Raşit Çetiner, Ümit Milli Takım oyuncularının önünde rol modeller olduğuna da dikkat çekiyor ve "O rol modeller dikkatle incelenmeli. Doğruları kimin yaptığı iyi gözlenmeli. Şu anda önümüzde Genç Milli Takımlardan gelmiş, Ümit Milli Takım aşamasını geçmiş ve uzun süredir A Milli Takım'a hizmet eden oyuncular var. Emre, Semih, Hamit-Halil kardeşler, Servet gibi oyuncuların hepsi rol model. Bugün Ümit Milli Takım'da forma giyen kardeşlerimiz bu rol modelleri kendisine örnek alır ve onların yaptıklarını bizim ricalarımızı yerine getirmekle birleştirirlerse, A Milli Takım düzeyine daha kolay çıkabilirler" ifadelerini kullanıyor.

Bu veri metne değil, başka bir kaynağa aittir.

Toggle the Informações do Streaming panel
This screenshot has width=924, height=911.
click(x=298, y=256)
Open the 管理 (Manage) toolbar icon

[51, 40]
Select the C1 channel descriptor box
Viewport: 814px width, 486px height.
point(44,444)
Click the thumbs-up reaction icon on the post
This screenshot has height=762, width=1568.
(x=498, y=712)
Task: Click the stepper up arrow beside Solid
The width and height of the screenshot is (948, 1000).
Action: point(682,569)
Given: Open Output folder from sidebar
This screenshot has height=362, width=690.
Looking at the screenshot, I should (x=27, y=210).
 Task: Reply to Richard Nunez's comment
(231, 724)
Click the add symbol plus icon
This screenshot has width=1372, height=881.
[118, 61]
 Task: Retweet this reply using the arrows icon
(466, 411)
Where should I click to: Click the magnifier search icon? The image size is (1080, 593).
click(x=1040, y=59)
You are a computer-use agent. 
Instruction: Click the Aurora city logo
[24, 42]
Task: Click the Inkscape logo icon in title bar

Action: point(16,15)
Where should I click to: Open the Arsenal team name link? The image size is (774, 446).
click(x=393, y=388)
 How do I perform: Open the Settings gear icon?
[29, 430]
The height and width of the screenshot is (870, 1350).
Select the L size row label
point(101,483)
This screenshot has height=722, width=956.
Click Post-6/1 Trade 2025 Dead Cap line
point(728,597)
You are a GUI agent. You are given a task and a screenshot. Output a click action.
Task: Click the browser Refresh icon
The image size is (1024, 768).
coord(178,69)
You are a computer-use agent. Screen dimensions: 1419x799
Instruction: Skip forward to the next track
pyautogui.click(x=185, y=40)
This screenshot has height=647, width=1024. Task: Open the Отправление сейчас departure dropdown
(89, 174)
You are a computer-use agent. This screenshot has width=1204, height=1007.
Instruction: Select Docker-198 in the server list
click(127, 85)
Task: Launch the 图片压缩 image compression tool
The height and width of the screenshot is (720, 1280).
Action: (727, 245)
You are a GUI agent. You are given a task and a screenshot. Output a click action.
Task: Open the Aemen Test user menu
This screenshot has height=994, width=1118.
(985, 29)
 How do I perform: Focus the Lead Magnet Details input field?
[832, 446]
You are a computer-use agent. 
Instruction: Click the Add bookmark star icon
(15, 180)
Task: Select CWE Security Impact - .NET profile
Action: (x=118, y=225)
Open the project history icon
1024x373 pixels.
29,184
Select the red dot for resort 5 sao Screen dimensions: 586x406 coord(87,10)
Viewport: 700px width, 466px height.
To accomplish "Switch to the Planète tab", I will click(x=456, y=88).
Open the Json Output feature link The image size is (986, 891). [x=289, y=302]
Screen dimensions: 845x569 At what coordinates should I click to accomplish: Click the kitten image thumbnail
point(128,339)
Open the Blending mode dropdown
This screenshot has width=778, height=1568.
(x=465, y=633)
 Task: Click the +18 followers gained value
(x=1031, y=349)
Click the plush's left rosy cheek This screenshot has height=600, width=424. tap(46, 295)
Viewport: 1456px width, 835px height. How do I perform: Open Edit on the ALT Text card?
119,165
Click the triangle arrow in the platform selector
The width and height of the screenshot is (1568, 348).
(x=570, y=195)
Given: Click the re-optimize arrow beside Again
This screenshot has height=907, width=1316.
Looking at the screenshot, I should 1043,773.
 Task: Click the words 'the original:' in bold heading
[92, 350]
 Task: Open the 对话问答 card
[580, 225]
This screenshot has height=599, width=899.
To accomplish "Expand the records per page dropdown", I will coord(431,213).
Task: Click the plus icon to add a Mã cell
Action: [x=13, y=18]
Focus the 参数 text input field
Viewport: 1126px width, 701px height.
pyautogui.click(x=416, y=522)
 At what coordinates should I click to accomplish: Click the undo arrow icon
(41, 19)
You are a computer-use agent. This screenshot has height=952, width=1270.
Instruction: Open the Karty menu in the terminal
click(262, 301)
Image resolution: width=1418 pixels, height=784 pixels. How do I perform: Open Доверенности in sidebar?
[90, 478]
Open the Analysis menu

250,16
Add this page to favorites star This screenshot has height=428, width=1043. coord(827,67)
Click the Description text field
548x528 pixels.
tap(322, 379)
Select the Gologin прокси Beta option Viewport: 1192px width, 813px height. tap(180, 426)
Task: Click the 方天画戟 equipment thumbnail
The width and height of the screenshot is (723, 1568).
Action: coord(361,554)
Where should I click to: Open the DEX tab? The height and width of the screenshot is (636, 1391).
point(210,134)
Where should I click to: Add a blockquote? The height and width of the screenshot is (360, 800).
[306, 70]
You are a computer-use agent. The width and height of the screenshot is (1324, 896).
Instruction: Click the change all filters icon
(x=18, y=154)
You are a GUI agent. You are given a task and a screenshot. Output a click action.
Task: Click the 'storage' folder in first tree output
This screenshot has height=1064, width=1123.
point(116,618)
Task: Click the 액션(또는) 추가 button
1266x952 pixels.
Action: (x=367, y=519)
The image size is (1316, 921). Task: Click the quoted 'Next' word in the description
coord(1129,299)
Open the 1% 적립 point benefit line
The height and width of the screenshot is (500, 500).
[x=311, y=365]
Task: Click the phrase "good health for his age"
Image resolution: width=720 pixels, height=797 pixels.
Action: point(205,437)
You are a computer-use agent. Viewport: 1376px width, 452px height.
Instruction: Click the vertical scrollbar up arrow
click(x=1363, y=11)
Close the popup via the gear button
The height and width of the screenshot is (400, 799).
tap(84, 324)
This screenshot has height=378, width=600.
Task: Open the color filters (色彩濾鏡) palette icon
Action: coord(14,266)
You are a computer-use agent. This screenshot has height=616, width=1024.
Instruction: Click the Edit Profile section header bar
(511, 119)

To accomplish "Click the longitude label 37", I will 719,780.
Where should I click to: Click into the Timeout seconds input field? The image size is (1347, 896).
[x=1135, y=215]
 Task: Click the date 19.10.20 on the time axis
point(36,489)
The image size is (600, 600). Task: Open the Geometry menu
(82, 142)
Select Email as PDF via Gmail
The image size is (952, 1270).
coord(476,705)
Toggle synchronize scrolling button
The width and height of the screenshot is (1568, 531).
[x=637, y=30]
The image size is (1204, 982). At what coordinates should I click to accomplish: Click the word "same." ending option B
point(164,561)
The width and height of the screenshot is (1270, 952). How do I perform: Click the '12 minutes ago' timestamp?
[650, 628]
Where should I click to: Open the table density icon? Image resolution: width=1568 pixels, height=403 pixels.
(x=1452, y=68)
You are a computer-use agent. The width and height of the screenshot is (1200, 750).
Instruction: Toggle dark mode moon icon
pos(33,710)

Oyuncu oynayacağı takıma gitmeli

Raşit Hocanın genç oyuncular için "olmazsa olmaz" önerilerinden birisi de oynayacakları takımları seçmeleri. "Futbolcunun belli bir yaşa kadar oynayabilmesi çok önemli" diyen Çetiner, "Özellikle Ümit Milli Takım'da oynayan futbolcular açısından bunun sıkıntısını çok çekiyoruz. Oyuncular kendilerine uygun, oynayabilecekleri takımları seçmeli ve mental devamlılığı sağlayarak olgunluğa erişmeli. 'Bir takıma transfer yapayım, orada yedek bekleyeyim' düşüncesiyle değil, adım adım devam edip olgunlaşmaları çok daha doğru olur" diyor.

En kritik dönem

Raşit Hocaya kritik maçlar öncesinde nasıl bir hazırlık dönemi geçirileceğini soruyoruz ve şu cevabı alıyoruz:

"Bosna-Hersek'le bir hazırlık maçı yapacağız. İki günlük bir kampla bu hazırlık sürecini geçireceğiz. Bu maçlar da ne yazık ki ligin en kritik dönemine rastlayacak. Dolayısıyla uzun süreli bir hazırlık kampı yapma şansımız yok. Tarih de Mayıs-Haziran sendromu gibi sıkıntılı bir sürece rastlıyor. Geçmişte de bu tarihlerdeki maçlarda büyük sıkıntılar yaşadık. Çünkü tam transfer dönemine rastlayan bir tarih. Dünya Kupası'ndan dolayı lig erken bitiyor. Bu süreçte oyuncularımızı kampa alacağız ve iki önemli maç oynayacağız. Umarım onlar da mental olarak hazır gelir ve iyi sonuçlar alırız. Son iki maçımıza da bu moralle çıkarız. Ligin bitiyor olması, futbolcuların beyninin tatile girmesi demek. Ancak biz futbolcu arkadaşlarımızdan bu dönemde hazır olmalarını istiyoruz."